### PROBLEM DESCRIPTION
Rewrite every line of the listing below, changing "Predict" to "Identify" and keeping everything else the same.

### LISTED RECORDS
# # # # # # #
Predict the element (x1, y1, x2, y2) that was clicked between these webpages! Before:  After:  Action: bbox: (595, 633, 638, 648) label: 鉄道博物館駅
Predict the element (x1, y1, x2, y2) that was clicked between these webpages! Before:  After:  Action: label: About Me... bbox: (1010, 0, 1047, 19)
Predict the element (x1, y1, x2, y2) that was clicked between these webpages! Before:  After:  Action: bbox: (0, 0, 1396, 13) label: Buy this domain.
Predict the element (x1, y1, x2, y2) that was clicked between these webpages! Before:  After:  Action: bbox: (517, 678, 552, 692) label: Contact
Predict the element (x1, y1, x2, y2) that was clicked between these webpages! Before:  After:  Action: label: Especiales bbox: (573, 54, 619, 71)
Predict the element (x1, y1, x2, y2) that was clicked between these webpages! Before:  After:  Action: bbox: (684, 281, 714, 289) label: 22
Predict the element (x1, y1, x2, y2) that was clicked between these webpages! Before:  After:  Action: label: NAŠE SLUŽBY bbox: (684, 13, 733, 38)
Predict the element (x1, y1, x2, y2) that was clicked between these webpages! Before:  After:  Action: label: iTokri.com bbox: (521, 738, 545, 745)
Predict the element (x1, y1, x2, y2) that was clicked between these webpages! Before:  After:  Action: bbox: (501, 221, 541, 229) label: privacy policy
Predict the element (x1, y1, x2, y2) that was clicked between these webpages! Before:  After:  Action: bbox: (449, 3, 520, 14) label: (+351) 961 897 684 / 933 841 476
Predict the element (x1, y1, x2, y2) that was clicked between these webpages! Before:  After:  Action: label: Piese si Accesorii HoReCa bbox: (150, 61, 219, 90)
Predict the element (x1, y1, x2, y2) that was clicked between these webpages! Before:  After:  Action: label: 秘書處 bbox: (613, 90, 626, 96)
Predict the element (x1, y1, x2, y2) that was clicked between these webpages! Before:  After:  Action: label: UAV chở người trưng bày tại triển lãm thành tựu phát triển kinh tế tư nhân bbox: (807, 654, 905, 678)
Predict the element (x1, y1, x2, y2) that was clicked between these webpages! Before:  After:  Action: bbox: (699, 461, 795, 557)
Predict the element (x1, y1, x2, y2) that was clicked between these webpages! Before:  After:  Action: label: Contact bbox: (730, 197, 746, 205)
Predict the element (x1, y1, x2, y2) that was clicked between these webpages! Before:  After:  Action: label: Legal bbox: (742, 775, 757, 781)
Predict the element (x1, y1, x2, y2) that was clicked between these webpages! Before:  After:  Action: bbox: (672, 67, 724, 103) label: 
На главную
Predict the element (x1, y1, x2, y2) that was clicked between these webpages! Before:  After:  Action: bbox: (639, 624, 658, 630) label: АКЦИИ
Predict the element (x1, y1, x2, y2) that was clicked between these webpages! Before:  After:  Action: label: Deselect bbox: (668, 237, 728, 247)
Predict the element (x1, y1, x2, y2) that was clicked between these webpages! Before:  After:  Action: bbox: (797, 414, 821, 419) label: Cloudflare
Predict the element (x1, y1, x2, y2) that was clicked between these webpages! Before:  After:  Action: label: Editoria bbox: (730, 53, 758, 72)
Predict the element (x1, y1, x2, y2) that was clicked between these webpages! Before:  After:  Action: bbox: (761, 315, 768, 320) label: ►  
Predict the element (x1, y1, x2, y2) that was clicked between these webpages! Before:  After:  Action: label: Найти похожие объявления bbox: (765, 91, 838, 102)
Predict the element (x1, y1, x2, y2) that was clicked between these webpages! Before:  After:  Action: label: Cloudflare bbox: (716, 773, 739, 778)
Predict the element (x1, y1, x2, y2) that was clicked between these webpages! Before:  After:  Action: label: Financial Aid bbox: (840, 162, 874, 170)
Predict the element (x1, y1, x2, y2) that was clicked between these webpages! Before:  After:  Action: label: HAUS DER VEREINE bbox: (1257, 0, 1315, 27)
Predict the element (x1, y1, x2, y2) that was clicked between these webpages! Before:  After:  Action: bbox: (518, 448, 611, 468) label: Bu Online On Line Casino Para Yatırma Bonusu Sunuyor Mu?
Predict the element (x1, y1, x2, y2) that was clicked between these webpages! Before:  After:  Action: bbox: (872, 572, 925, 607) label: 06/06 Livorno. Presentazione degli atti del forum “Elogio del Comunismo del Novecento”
# # # # # # #
### FULL OUTPUT
Identify the element (x1, y1, x2, y2) that was clicked between these webpages! Before:  After:  Action: bbox: (595, 633, 638, 648) label: 鉄道博物館駅
Identify the element (x1, y1, x2, y2) that was clicked between these webpages! Before:  After:  Action: label: About Me... bbox: (1010, 0, 1047, 19)
Identify the element (x1, y1, x2, y2) that was clicked between these webpages! Before:  After:  Action: bbox: (0, 0, 1396, 13) label: Buy this domain.
Identify the element (x1, y1, x2, y2) that was clicked between these webpages! Before:  After:  Action: bbox: (517, 678, 552, 692) label: Contact
Identify the element (x1, y1, x2, y2) that was clicked between these webpages! Before:  After:  Action: label: Especiales bbox: (573, 54, 619, 71)
Identify the element (x1, y1, x2, y2) that was clicked between these webpages! Before:  After:  Action: bbox: (684, 281, 714, 289) label: 22
Identify the element (x1, y1, x2, y2) that was clicked between these webpages! Before:  After:  Action: label: NAŠE SLUŽBY bbox: (684, 13, 733, 38)
Identify the element (x1, y1, x2, y2) that was clicked between these webpages! Before:  After:  Action: label: iTokri.com bbox: (521, 738, 545, 745)
Identify the element (x1, y1, x2, y2) that was clicked between these webpages! Before:  After:  Action: bbox: (501, 221, 541, 229) label: privacy policy
Identify the element (x1, y1, x2, y2) that was clicked between these webpages! Before:  After:  Action: bbox: (449, 3, 520, 14) label: (+351) 961 897 684 / 933 841 476
Identify the element (x1, y1, x2, y2) that was clicked between these webpages! Before:  After:  Action: label: Piese si Accesorii HoReCa bbox: (150, 61, 219, 90)
Identify the element (x1, y1, x2, y2) that was clicked between these webpages! Before:  After:  Action: label: 秘書處 bbox: (613, 90, 626, 96)
Identify the element (x1, y1, x2, y2) that was clicked between these webpages! Before:  After:  Action: label: UAV chở người trưng bày tại triển lãm thành tựu phát triển kinh tế tư nhân bbox: (807, 654, 905, 678)
Identify the element (x1, y1, x2, y2) that was clicked between these webpages! Before:  After:  Action: bbox: (699, 461, 795, 557)
Identify the element (x1, y1, x2, y2) that was clicked between these webpages! Before:  After:  Action: label: Contact bbox: (730, 197, 746, 205)
Identify the element (x1, y1, x2, y2) that was clicked between these webpages! Before:  After:  Action: label: Legal bbox: (742, 775, 757, 781)
Identify the element (x1, y1, x2, y2) that was clicked between these webpages! Before:  After:  Action: bbox: (672, 67, 724, 103) label: 
На главную
Identify the element (x1, y1, x2, y2) that was clicked between these webpages! Before:  After:  Action: bbox: (639, 624, 658, 630) label: АКЦИИ
Identify the element (x1, y1, x2, y2) that was clicked between these webpages! Before:  After:  Action: label: Deselect bbox: (668, 237, 728, 247)
Identify the element (x1, y1, x2, y2) that was clicked between these webpages! Before:  After:  Action: bbox: (797, 414, 821, 419) label: Cloudflare
Identify the element (x1, y1, x2, y2) that was clicked between these webpages! Before:  After:  Action: label: Editoria bbox: (730, 53, 758, 72)
Identify the element (x1, y1, x2, y2) that was clicked between these webpages! Before:  After:  Action: bbox: (761, 315, 768, 320) label: ►  
Identify the element (x1, y1, x2, y2) that was clicked between these webpages! Before:  After:  Action: label: Найти похожие объявления bbox: (765, 91, 838, 102)
Identify the element (x1, y1, x2, y2) that was clicked between these webpages! Before:  After:  Action: label: Cloudflare bbox: (716, 773, 739, 778)
Identify the element (x1, y1, x2, y2) that was clicked between these webpages! Before:  After:  Action: label: Financial Aid bbox: (840, 162, 874, 170)
Identify the element (x1, y1, x2, y2) that was clicked between these webpages! Before:  After:  Action: label: HAUS DER VEREINE bbox: (1257, 0, 1315, 27)
Identify the element (x1, y1, x2, y2) that was clicked between these webpages! Before:  After:  Action: bbox: (518, 448, 611, 468) label: Bu Online On Line Casino Para Yatırma Bonusu Sunuyor Mu?
Identify the element (x1, y1, x2, y2) that was clicked between these webpages! Before:  After:  Action: bbox: (872, 572, 925, 607) label: 06/06 Livorno. Presentazione degli atti del forum “Elogio del Comunismo del Novecento”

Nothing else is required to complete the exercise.